Younger men with erectile dysfunction (ED) should consider being checked for heart disease.

Researchers from the Rush University Medical Center in Chicago recently reported findings that show a higher risk of heart disease in men over 30 who have ED. The younger a man is, the greater his risk.

The main connection between ED and heart disease is atherosclerosis, better known as hardening of the arteries. When this happens, plaques narrow the arteries and restrict blood flow.

The process usually starts in smaller arteries, like those in the penis. For a suitable erection to happen, the penis needs to fill with blood. But if blood flow is restricted by atherosclerosis, there won’t be enough blood traveling into the penis for an erection. That’s when ED occurs.

The situation can be a warning sign. If smaller arteries are becoming blocked, it’s possible that the larger arteries, such as those that work with the heart and other parts of the body, are affected too.

ED and heart disease also have some of the same risk factors, like diabetes, high cholesterol, obesity, and smoking.
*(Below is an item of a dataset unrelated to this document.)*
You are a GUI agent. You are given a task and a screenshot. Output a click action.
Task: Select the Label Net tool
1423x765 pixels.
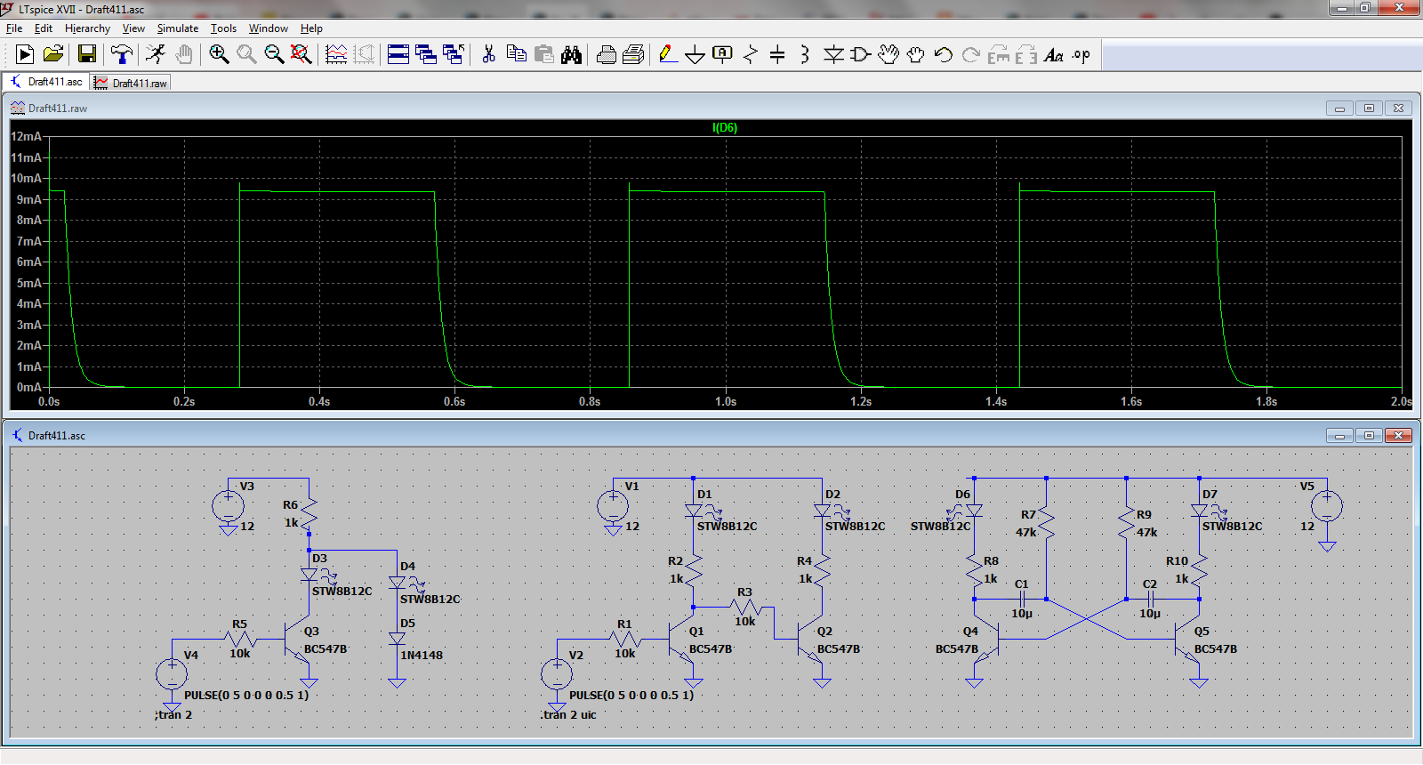722,54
Men with ED who are concerned about heart disease or its risk factors should talk to their doctor. Finding heart disease early – and treating it – may help ward off more serious problems down the road. And knowing about heart disease can help doctors and patients choose an ED treatment, too.



Blanchard, Kathleen, RN
“Erectile dysfunction linked to heart trouble: What men should know”
(September 2, 2012)

Mayo Clinic
“Erectile dysfunction: A sign of heart disease?”
(August 16, 2012)

Medical News Today
Kearney, Christine
“Erectile Dysfunction Linked to Increased Cardiovascular Risk”
(August 31, 2012)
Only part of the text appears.